# Mafia, prefab homes and land



## PugliaDreaming (May 27, 2020)

Hi everyone 
Me and my partner are working on a two year plan to relocate to Italy.

The areas we are looking at are Puglia, Tuscany, Umbria, and Le Marche.

We are looking to buy land and looking to build a prefab passivhaus.

We’ve been researching companies in Italy and it’s promising. Just wondering a few questions..

1. How much do expats worry about the Mafia? I’m half Italian Malaysian and my partner is British. Has anyone been targeted for self building? Is protection money something someone has had to experience?

2. Has anyone purchased land to build a home from scratch? Top tips? Even better if you’ve don’t a prefab home..

3. I speak fluent Italian but worried my partner will be isolated. She is trying to learn bit by bit but wondering if anyone has any tips or experiences they’d like to share.

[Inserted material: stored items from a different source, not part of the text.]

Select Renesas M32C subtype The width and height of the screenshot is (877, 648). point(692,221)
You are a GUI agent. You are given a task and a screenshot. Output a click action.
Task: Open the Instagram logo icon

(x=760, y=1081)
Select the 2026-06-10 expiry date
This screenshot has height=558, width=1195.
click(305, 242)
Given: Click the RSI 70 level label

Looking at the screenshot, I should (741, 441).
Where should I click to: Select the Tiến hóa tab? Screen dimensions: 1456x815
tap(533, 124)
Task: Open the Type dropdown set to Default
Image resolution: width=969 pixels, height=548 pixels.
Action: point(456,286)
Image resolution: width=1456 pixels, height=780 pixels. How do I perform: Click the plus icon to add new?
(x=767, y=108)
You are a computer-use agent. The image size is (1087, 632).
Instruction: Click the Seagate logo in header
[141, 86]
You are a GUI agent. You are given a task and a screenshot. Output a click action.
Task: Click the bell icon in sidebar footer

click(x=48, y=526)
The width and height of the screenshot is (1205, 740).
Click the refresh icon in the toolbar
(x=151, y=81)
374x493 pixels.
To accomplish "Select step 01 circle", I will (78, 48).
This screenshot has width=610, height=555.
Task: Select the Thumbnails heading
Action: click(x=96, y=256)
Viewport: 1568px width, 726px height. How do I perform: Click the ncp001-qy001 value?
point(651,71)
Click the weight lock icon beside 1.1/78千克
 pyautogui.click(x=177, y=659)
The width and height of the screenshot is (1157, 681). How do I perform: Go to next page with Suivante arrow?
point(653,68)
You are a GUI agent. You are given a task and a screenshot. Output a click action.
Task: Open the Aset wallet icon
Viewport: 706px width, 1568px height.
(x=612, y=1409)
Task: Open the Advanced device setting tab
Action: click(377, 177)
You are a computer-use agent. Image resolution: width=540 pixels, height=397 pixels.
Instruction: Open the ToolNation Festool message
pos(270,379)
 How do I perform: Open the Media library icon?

Thank you for any advice and hope you’re safe during these mad times!


----------



## GeordieBorn (Jul 15, 2016)

Never heard of anyone having mafia problems.
It will be hard work getting any building past the comuni.
Different people find different methods for learning the language as what suits one does often not suit others. I and my OH both found learning from Michelle Thomas and Rosetta Stone to be good, but of late after struggling with it, we've found Duolingo good as a starter. Others we know swear by having one to one learning. I think with all methods none prepare you for the speed of someone talking to you in Italian.


----------



## NickZ (Jun 26, 2009)

You'd have to buy land zoned for new building. Won't be easy in the countryside. 

You seem to be mostly in the centre north. Puglia is the outsider in that group of regions.


----------



## Eliora (Apr 20, 2020)

Pimsler is the best for language learning.

Don't worryabout mafia, you are going to be known as the 'stranieri' for years to come and the mafia don't usually bother with foreigners.


----------